Problems with Random Routing
1. Data fragmentation
- User A's data on Server 1
- User B's data on Server 5
- User C's data on Server 23
- Random routing prevents users from finding their data
2. Inconsistent state
- Update profile on Server 10
- Next request routes to Server 50
- Server 50 has stale data
- System appears broken
3. Database architecture questions
- Do all servers share one database?
- Does each server have separate database?
- How is data synchronized?
Conclusion: Random routing breaks data locality.

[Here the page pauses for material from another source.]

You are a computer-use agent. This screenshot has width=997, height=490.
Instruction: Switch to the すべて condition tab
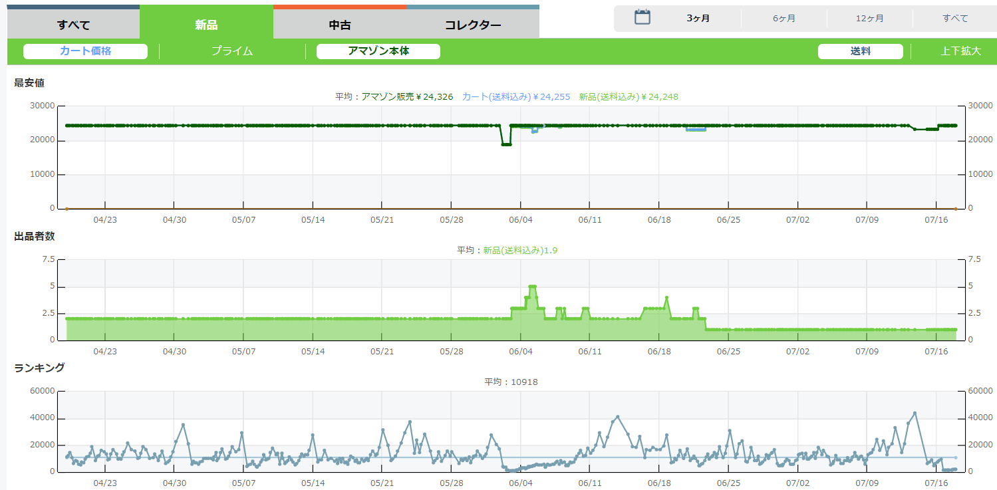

Intelligent routing required.
Critical Unsolved Problems 🔴
Problem #1: Data Distribution (Sharding) 📊
Question: How to split data across 500 servers?
Strategies to explore:
- Alphabetical (A-M on Servers 1-250, N-Z on Servers 251-500)?

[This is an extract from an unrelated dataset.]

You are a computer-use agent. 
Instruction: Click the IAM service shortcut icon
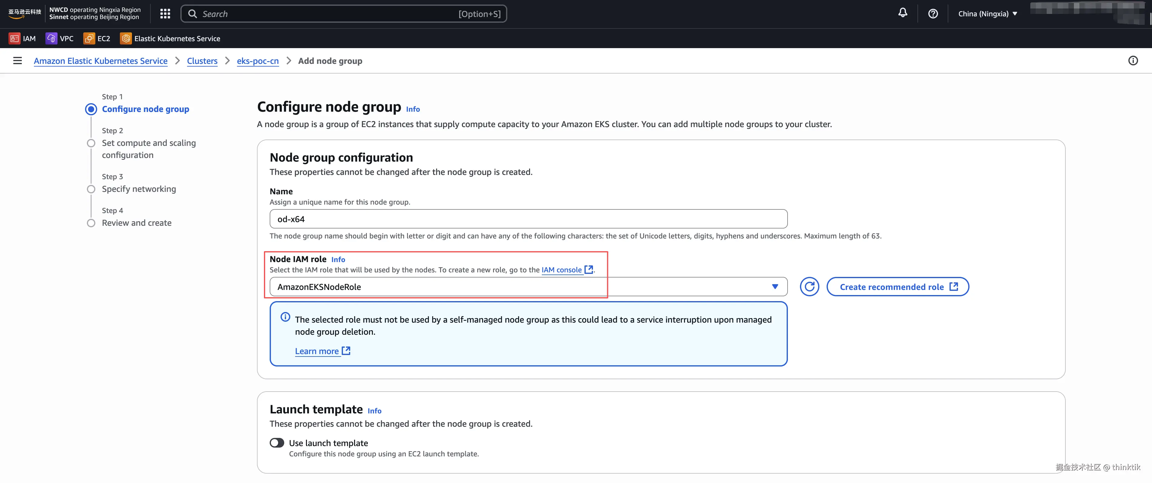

- Geographic distribution?
- User ID-based partitioning?
- Other approaches?
Problem #2: Intelligent Routing 🧭
Question: How does load balancer know which server contains which user's data?
Approaches to explore:
- Hash-based routing (user ID hashing)
- Round-robin
- Least connections
- Session affinity/sticky sessions
- Consistent hashing
Load Balancer Failure During Request 💀
Scenario:
- Client sends request
- Load balancer forwards to backend
- Load balancer crashes before response
- Backend processes and generates response
- Response has nowhere to go (LB dead)
Result:
- Client experiences request timeout
- Client automatically retries with different load balancer
- Eventually succeeds
Impact: Perceived as slow request, not catastrophic failure.
Why acceptable:
- Load balancer failures are rare
- Multiple load balancers provide redundancy
- Client retry logic handles transient failures
Load Balancer Request Routing 💻
Pseudo-code Implementation
Basic request handling flow:
const userID = request.userID; // Load balancer receives request
const serverID = consistentHashing.getServerForUser(userID); // Determine target server using routing algorithm
const response = await makeRequestTo(serverID, request); // Forward request to selected server
return response; // Return response to original callerRequest lifecycle:
- Load balancer receives client request
- Extract user/request metadata
- Apply routing algorithm (consistent hashing, round-robin, etc.)
- Forward to selected backend server
- Wait for server response (request thread remains open)
- Return response to original client
Concurrency Model
Handling parallel requests:
- Multiple simultaneous requests = multiple function instances
- Each request has dedicated thread
- Each maintains independent context
- Program counter tracks execution state
- Response returns to exact caller via thread context
SSL/TLS Termination 🔒
Network Architecture Layers
Untrusted network (public internet):
- Client connections require encryption
- SSL/TLS handshake occurs
- Load balancer terminates SSL connection
Trusted VPC (private network):
- Behind load balancer
- Internal server communication
- Can use unencrypted connections (performance optimization)
SSL termination point: Load balancer acts as security boundary.
Benefit: Internal traffic optimization while maintaining external security.
DNS Configuration for Load Balancers 🌐
Single Load Balancer Routing
Requirement: Route all traffic to specific load balancer (LB1)
Solution: Configure single A record in DNS
Example:
maya.com → 10.0.0.1 (LB1 IP address)Result: All client requests automatically route to specified load balancer.
DNS vs Client Requests
Configuration phase:
- Domain owner configures DNS through registrar dashboard
- Sets A records, load balancer IPs, routing rules
Request phase:
- Client queries DNS for IP address
- DNS returns IP
- Client connects directly to IP (does not contact registrar)
Key distinction: Registrar used for configuration only. Clients never interact with registrar during normal operation.
Key Takeaways 💡
- Multiple load balancers eliminate single point of failure.
- Hierarchical load balancing doesn't solve SPOF.
- DNS is too slow for real-time failure recovery.
- Reverse proxies enable security boundaries.
- Random routing breaks data locality.
- Intelligent routing requires data locality awareness.
- Load balancer failures are tolerable with redundancy.
- Request routing involves metadata extraction.